**Stated goal 1:** Could you reproduce the forum thread about the six-week cycle in full, word for word?

# Six week cycle = 33 lbs (pictures)



## VMIgf-1 (Oct 23, 2003)

Don't respond to this and say these products are too expensive because what you spend on quality food on a cycle should pale in comparison to what you spend on the hormones themselves!

I ran my first ever prohormone cycle 10 weeks ago.  I used a stack of syngex I and II for four weeks.  I had only planned on going for four weeks, but I was gaining so fast, I didn't want to stop.  I then used Mag-10 for two weeks just to compare.  I went from 155 lbs on the first day of my cycle (picture-obvious) to 188 on the last day of my cycle (picture-black shorts).  Now, four weeks later, I am at 185 (picture was taken yesterday).  I really think that the only weight I lost was a little water...What do you think?  The only side effects I experienced was a little acne on my upper cheeks and swollen ankles.

I have been off for four weeks and I am about to start my new cycle.  Let me know what you think.

-Syngex I (4cc twice a day = 1 serving)
-Mag 10 (3 caps twice a day = 1 serving)
-4HT cypionate (1 serving twice a day)

I know that Syngex I and Mag-10 are a combo of 1-test/4AD, but I liked them both, so I thought I would double up and just combine them.  Essentially, I am just double dosing.  

I am thinking about doing a competition in late February.  I have never done one before, so I would apreciate any good advice.  Be as brutal as you like.


----------



## VMIgf-1 (Oct 23, 2003)

*Immediately Post Cycle*

188 Lbs


----------



## VMIgf-1 (Oct 23, 2003)

**Records provided:**

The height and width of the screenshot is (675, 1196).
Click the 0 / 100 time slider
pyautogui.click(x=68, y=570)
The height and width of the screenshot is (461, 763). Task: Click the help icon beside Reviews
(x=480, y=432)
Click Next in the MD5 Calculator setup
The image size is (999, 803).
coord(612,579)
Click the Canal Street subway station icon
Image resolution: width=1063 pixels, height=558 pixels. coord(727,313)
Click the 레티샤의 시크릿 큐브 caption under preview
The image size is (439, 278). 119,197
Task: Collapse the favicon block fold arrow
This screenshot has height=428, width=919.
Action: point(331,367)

**Stated goal 2:** Can you write out the records again, only the part from the line containing "Click Next in the MD5 Calculator setup" down through the end of the records, swapping "Click" for "Tap" and leaving everything else the same?

**Reply 1:**
# Six week cycle = 33 lbs (pictures)



## VMIgf-1 (Oct 23, 2003)

Don't respond to this and say these products are too expensive because what you spend on quality food on a cycle should pale in comparison to what you spend on the hormones themselves!

I ran my first ever prohormone cycle 10 weeks ago.  I used a stack of syngex I and II for four weeks.  I had only planned on going for four weeks, but I was gaining so fast, I didn't want to stop.  I then used Mag-10 for two weeks just to compare.  I went from 155 lbs on the first day of my cycle (picture-obvious) to 188 on the last day of my cycle (picture-black shorts).  Now, four weeks later, I am at 185 (picture was taken yesterday).  I really think that the only weight I lost was a little water...What do you think?  The only side effects I experienced was a little acne on my upper cheeks and swollen ankles.

I have been off for four weeks and I am about to start my new cycle.  Let me know what you think.

-Syngex I (4cc twice a day = 1 serving)
-Mag 10 (3 caps twice a day = 1 serving)
-4HT cypionate (1 serving twice a day)

I know that Syngex I and Mag-10 are a combo of 1-test/4AD, but I liked them both, so I thought I would double up and just combine them.  Essentially, I am just double dosing.  

I am thinking about doing a competition in late February.  I have never done one before, so I would apreciate any good advice.  Be as brutal as you like.


----------



## VMIgf-1 (Oct 23, 2003)

*Immediately Post Cycle*

188 Lbs


----------



## VMIgf-1 (Oct 23, 2003)

**Reply 2:**
Tap Next in the MD5 Calculator setup
The image size is (999, 803).
coord(612,579)
Tap the Canal Street subway station icon
Image resolution: width=1063 pixels, height=558 pixels. coord(727,313)
Tap the 레티샤의 시크릿 큐브 caption under preview
The image size is (439, 278). 119,197
Task: Collapse the favicon block fold arrow
This screenshot has height=428, width=919.
Action: point(331,367)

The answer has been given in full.